§ **WHAT THE TASK ASKS**: Beginning with the very first line, please reproduce the entries exactly through the line containing "Click the Read".

§ **EXTRACTED ENTRIES**:
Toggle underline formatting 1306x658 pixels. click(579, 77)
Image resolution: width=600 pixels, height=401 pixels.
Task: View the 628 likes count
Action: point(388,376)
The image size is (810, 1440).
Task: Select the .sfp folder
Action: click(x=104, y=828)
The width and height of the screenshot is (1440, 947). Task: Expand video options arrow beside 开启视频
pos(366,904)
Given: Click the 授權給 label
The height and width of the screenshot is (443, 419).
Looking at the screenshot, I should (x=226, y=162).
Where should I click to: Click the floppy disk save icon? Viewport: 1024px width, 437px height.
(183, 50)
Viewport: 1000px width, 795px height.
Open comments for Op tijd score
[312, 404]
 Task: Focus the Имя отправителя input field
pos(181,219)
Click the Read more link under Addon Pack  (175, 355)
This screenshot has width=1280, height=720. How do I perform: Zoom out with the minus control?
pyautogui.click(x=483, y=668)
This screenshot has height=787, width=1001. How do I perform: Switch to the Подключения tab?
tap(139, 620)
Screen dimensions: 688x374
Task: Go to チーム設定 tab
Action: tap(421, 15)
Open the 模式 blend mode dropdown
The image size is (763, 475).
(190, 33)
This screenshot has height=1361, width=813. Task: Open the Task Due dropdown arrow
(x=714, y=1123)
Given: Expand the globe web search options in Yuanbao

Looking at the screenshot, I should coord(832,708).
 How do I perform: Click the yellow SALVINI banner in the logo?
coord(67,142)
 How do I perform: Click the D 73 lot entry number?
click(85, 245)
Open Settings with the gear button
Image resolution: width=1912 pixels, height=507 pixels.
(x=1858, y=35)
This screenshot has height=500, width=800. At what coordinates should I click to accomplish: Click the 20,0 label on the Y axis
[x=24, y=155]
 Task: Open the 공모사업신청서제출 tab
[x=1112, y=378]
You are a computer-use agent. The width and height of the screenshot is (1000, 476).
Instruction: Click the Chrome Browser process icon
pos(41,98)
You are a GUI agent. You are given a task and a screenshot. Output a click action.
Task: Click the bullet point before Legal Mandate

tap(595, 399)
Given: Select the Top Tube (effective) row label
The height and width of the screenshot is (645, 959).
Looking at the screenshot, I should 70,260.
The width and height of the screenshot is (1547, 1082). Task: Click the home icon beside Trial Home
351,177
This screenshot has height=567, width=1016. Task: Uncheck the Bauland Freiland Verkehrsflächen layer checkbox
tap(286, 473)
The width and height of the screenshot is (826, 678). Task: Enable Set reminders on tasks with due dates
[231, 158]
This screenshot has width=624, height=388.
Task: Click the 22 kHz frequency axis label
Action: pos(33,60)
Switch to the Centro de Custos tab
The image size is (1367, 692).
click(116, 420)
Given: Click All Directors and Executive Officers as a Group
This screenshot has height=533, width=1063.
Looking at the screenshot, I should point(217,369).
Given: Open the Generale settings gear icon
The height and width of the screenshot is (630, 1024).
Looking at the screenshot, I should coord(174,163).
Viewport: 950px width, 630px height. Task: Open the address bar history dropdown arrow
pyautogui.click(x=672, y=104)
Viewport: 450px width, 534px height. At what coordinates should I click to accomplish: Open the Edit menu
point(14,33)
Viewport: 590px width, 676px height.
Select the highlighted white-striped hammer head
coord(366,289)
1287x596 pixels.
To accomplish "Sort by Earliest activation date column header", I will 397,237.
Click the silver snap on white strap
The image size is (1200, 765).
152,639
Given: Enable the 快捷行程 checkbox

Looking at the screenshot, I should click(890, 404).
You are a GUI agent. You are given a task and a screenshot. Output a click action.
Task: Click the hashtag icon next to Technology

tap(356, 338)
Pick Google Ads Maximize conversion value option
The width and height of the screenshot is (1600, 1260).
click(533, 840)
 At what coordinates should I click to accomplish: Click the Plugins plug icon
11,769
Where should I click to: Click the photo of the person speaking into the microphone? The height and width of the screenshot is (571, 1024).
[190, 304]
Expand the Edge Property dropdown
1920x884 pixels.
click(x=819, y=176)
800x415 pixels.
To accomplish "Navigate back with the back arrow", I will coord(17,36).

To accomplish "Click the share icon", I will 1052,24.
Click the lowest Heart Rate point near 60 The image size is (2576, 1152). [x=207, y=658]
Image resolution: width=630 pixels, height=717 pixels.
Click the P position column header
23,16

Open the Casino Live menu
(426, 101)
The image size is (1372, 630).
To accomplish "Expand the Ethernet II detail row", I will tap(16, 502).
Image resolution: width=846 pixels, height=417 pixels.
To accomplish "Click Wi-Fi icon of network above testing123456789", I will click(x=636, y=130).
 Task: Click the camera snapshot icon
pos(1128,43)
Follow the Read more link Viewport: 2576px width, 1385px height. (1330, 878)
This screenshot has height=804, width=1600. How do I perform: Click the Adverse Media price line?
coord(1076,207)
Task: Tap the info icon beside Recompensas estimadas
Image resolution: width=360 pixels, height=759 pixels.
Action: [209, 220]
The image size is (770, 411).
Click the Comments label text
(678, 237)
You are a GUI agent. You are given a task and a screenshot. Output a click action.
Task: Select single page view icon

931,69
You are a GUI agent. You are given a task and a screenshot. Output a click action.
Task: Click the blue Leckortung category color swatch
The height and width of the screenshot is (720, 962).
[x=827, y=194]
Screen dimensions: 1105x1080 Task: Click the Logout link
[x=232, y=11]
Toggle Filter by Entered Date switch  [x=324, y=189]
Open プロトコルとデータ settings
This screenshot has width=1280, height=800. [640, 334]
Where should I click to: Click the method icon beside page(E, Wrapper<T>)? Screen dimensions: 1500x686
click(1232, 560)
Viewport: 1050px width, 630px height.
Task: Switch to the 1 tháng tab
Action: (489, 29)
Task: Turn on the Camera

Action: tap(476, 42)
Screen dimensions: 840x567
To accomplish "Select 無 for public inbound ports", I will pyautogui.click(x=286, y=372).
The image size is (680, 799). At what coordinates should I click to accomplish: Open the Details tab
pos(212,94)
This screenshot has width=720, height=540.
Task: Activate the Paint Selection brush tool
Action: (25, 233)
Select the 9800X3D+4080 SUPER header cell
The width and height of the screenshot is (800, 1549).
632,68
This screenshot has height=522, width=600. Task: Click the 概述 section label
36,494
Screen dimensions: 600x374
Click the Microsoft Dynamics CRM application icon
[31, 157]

§ **EXERCISE RESULT**:
Toggle underline formatting 1306x658 pixels. click(579, 77)
Image resolution: width=600 pixels, height=401 pixels.
Task: View the 628 likes count
Action: point(388,376)
The image size is (810, 1440).
Task: Select the .sfp folder
Action: click(x=104, y=828)
The width and height of the screenshot is (1440, 947). Task: Expand video options arrow beside 开启视频
pos(366,904)
Given: Click the 授權給 label
The height and width of the screenshot is (443, 419).
Looking at the screenshot, I should (x=226, y=162).
Where should I click to: Click the floppy disk save icon? Viewport: 1024px width, 437px height.
(183, 50)
Viewport: 1000px width, 795px height.
Open comments for Op tijd score
[312, 404]
 Task: Focus the Имя отправителя input field
pos(181,219)
Click the Read more link under Addon Pack  (175, 355)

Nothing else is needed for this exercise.